# DreamChii Scan Mii (for lost pets)



## pigeonsheep (Nov 8, 2008)

the photo was a bit blurry so it wont scan thru the pc








actual image of the code (you can try it urself)









this pendant will be comin soon 
it's sterling silver









1 inch bottle cap pendant protected with professional Resin
(Can make a design on the other side of the bottle cap as well)
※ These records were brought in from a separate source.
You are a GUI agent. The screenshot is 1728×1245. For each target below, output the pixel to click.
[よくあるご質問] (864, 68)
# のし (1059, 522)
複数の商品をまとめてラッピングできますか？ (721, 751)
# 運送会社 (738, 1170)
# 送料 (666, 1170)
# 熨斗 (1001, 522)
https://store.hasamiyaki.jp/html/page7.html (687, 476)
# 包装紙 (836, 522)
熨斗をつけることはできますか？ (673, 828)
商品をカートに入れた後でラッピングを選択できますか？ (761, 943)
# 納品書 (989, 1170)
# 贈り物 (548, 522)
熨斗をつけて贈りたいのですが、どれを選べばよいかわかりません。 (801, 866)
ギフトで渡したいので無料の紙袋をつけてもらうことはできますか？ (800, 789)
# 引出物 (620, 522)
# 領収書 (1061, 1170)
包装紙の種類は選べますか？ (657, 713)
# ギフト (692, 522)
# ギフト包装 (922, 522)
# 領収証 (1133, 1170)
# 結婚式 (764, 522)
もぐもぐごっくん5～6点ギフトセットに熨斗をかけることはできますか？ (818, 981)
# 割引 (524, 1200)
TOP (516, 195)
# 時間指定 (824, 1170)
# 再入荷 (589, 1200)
Lost your pet? Never fear! DreamChii is here
Purchase this for $10
Purchase with design on other side for $15
Pay only $2 that month, email me info as in a picture of your pet, last seen, location...etc
proceeds of monthly payment will go to donation that is still in the works

The person that finds your pet will use their smartphone to scan the code and bring you to the DreamChii Lost Pets page where he/she can search for your beloved furbaby and contact me to contact you 

NEVER LOSE YOUR PET AGAIN! ♥

p.s: teaser for my secret santa! (name on this pendant is someone else)


----------



## mellawson (Nov 8, 2011)

Oh WOW! That is an AWESOME idea!


----------



## pigeonsheep (Nov 8, 2008)

mellawson said:


> Oh WOW! That is an AWESOME idea!


thanks a bunch! i hope the sterling silver ones come soon


----------



## LovesMyPups (Apr 18, 2010)

Where do these come from..?!?


----------



## pigeonsheep (Nov 8, 2008)

LovesMyPups said:


> Where do these come from..?!?


lol what do u mean? i make them


----------



## LittleLuxie (May 7, 2011)

You make them???? GENIUS!!! If I were you I'd patent this or something, such a great idea! And you can make a lot of money with this!


----------



## lynx8456 (Feb 26, 2009)

Great Idea Sugar. I think this idea will really take off. BTW: 
 I agree about the patent.


----------



## elaina (Jul 1, 2008)

wow, what a cool idea ! i'm really behind in the times i guess. i dont have a smart phone. maybe i will have to get one


----------



## pigeonsheep (Nov 8, 2008)

hey guys im so glad u guys like itm unfortunately this has been done vut not too many companies have it. they dont use the same material as me tho.


----------